North America, yes; southern California, no. I'm in southeast
Michigan, 30-some miles from Detroit.
> Is it "official" PCS1900 support, or are you seeing some of the
> received RF energy in the PCS band (in a very strong signal area,
> presumably) seep through the imperfect 1800 MHz SAW filter with the
> antenna switch set to DCS?
That is a very good question. I am not sure yet. I will email either
you or the list again when I know more.
> If all else fails, I reason that one should be able to disassemble the
> phone, desolder the flash chip, reprogram it with a known good boot-
> loader using a standalone device programmer, then solder it back onto
> the board. But I'm guessing that flash chip is probably a micro-BGA
> (IIRC it's a flash+pSRAM MCP), so it wouldn't be a home soldering job,
> but rather something to be sent to a professional lab. If you fancy
> going down that road, I would suggest talking to Technotronix in
> Anaheim, California - ask for Gopal, and tell him you were referred by
> Michael S. from Harhan.
I suspect that would cost more money than I am currently willing/able
to spend on this project, but I appreciate the reference and will keep
it in mind.
> Would you mind telling us which branding it is? It seems that Cingular
> units have bootloaders that work out of box, for Tracfones there is
> another method that has been proven to work, so what other brandings
> are out there?
Mine is Cingular branded, but it has software version 1.9.24 instead
of the seemingly better-known (and known to work) 1.0.24.

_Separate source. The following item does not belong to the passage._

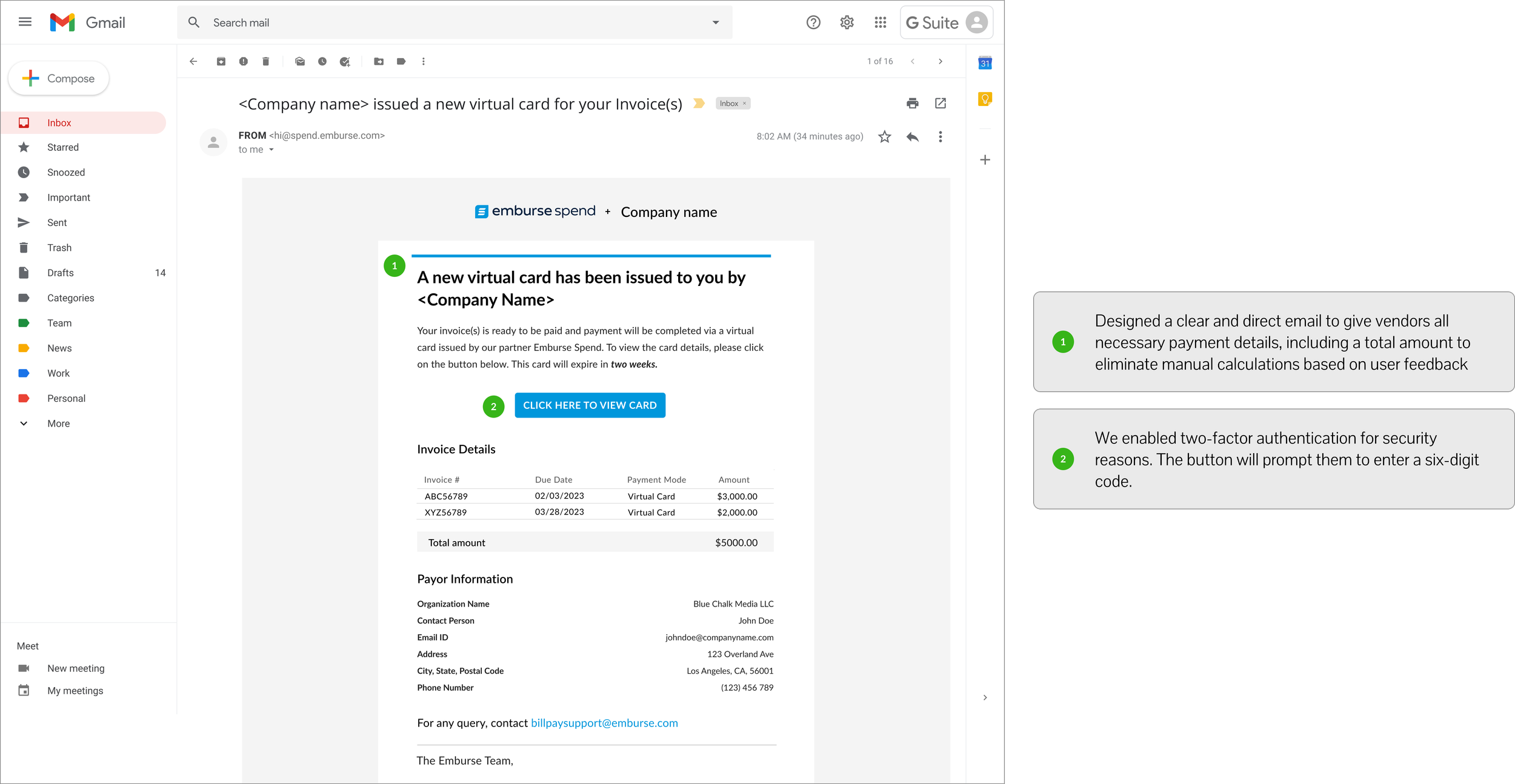
Task: Click the CLICK HERE TO VIEW CARD button
Action: coord(590,405)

> It appears that what this tool does (at least on Tracfones with V8.8.17
> firmware) is it erases and rewrites the first 64 KiB sector of the
> flash. The new bits written into this sector appear to be contained
> as a 65536-byte payload within the mot931c.exe binary; and it looks
> like whoever wrote this tool replaced the first 8192 bytes with a
> "good" C139/140 bootloader, while leaving the remaining 56 KiB
> unchanged from V8.8.17 firmware. So the phone ought to retain its
> firmware unchanged, but gain the ability to break into the bootloader
> like we are used to doing. But apparently the firmware checksums
> itself, as doing a normal boot (w/o serial download) results in a
> message on the LCD (with the backlight off, so hard to read) about
> the firmware being corrupted or something to that effect.
Very interesting, that is good to know and will come in handy if/when
I get my hands on a Tracfone that it works with.